MARCH 14





MARCH 14 — 1950 J. Edgar Hoover debuts FBI’s Ten Most Wanted list; 1800 Happy Birthday James Bogordus (invented cast-iron building); 1794 Eli Whitney patents cotton gin; 1776 Alexander Hamilton names commander of artillery company; MUSIC: Michael Jackson performs last gig for HIStory tour, 1988 Bon Jovi goes #1 with New Jersey





MARCH 14
1950 – J. Edgar Hoover debuts the FBI’s 10 most wanted.
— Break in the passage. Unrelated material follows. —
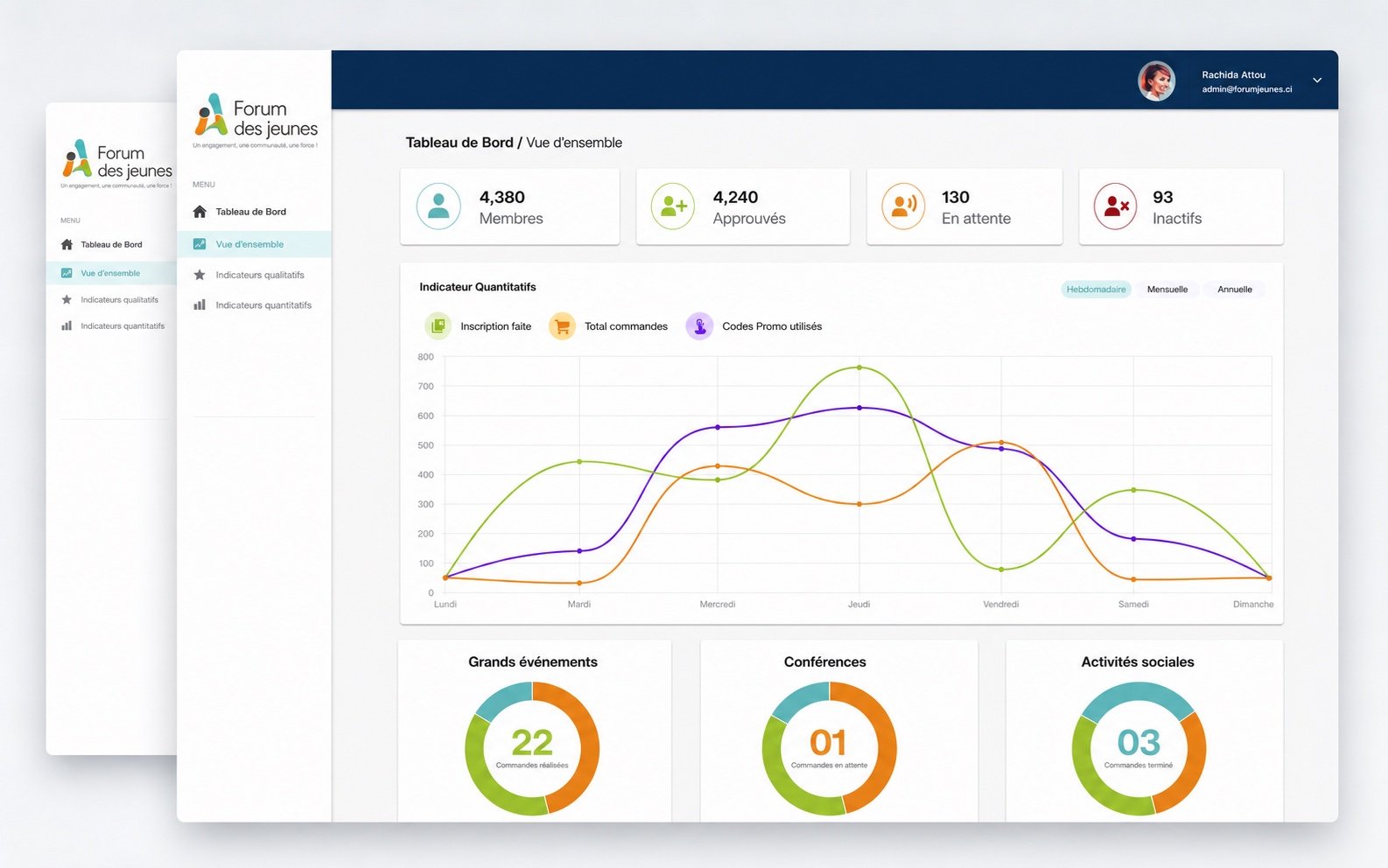Click the Total commandes cart icon

[x=562, y=326]

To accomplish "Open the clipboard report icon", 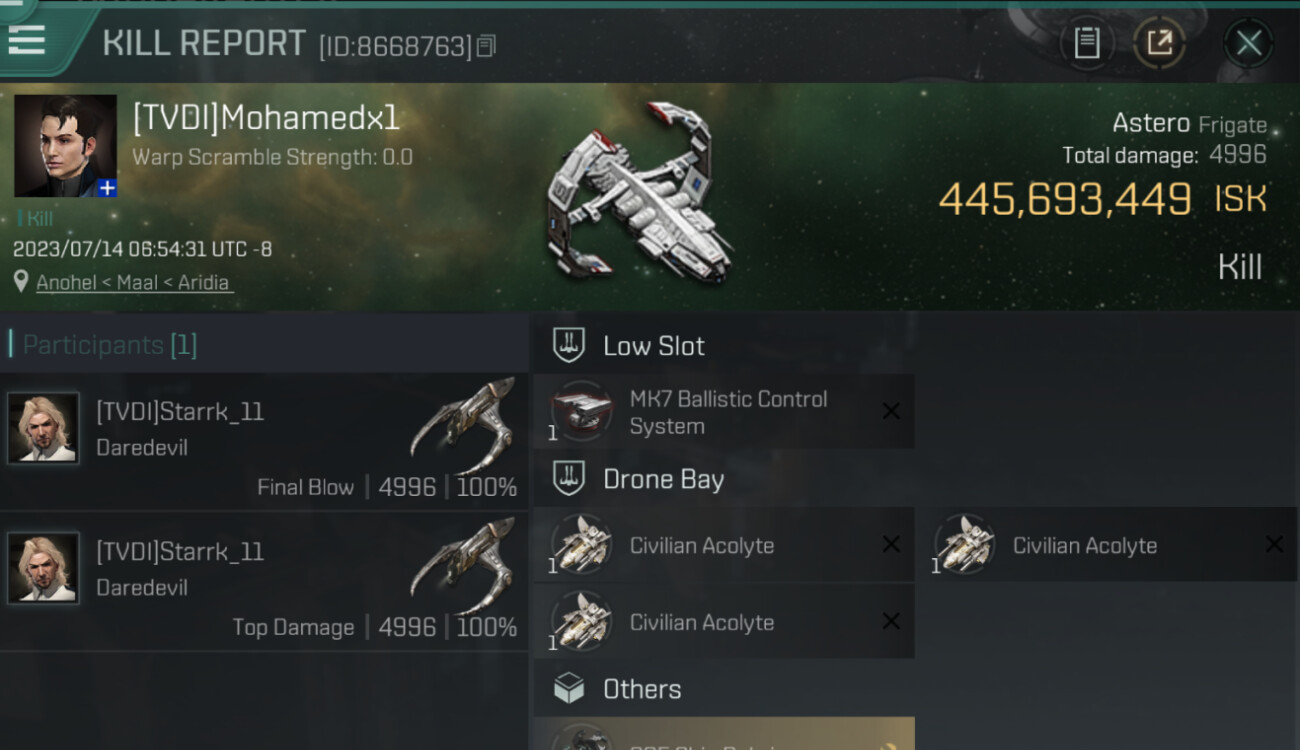I will point(1087,43).
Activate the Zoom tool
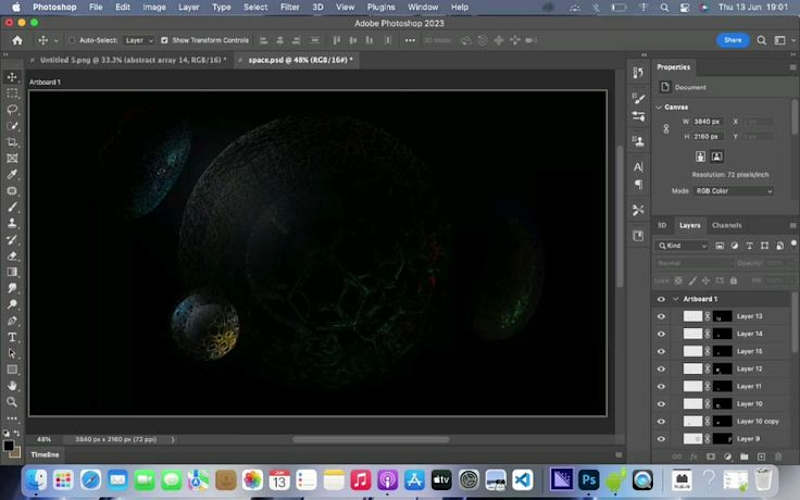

I think on this list John Walsh would make a better commentator than Ksey Kasem. There’s a $100,000 bounty for the people on this list, folks, except for two of them, one being Jason Derek Brown from Arizona who’s wanted for shooting an armed guard and taking off on a bicycle with 56,000 large in cash back in 2004. He may be either in France or Thailand, so kep your eyes open. There’s a $200,000 bounty on him. The other exception to the reward is a $1 million reward for Victor Manuel Gerena, who stole $7 mill from a security company in Connecticut back in 1983. He may be in Cuba. There’s generally only two ways to get off the list, either through death or capture.
Rarely does someone make it off the list because they’re no longer a threat. There is no #1 except for the two I mentioned, maybe, and occasionally there’s a #11 which would be someone extremely dangerous at the tijme, but will not be eligible to bump off anyone currently on the list. According to wiki, Gerena has the record for being on the list the longest at 31 years, and the shortest span was led by Austin Bryant who was on there for 2 hours in 1969. William Bradford Bishop was the oldest man to make the list at 77 years old. He’s on there for yelling at too many kids to get off his lawn. Since the list of top wanted fugitives was released, the FBI has also released a 10 most wanted terrorist list as well.
Collect em all!

1800 – Happy birthday James Bogardus.
He invented the cast iron building and pioneered the way for New York City to have all those marvelous large steel framed buildings. The triangle where Chambers, Hudson and West Broadway in Manhattan is named after him.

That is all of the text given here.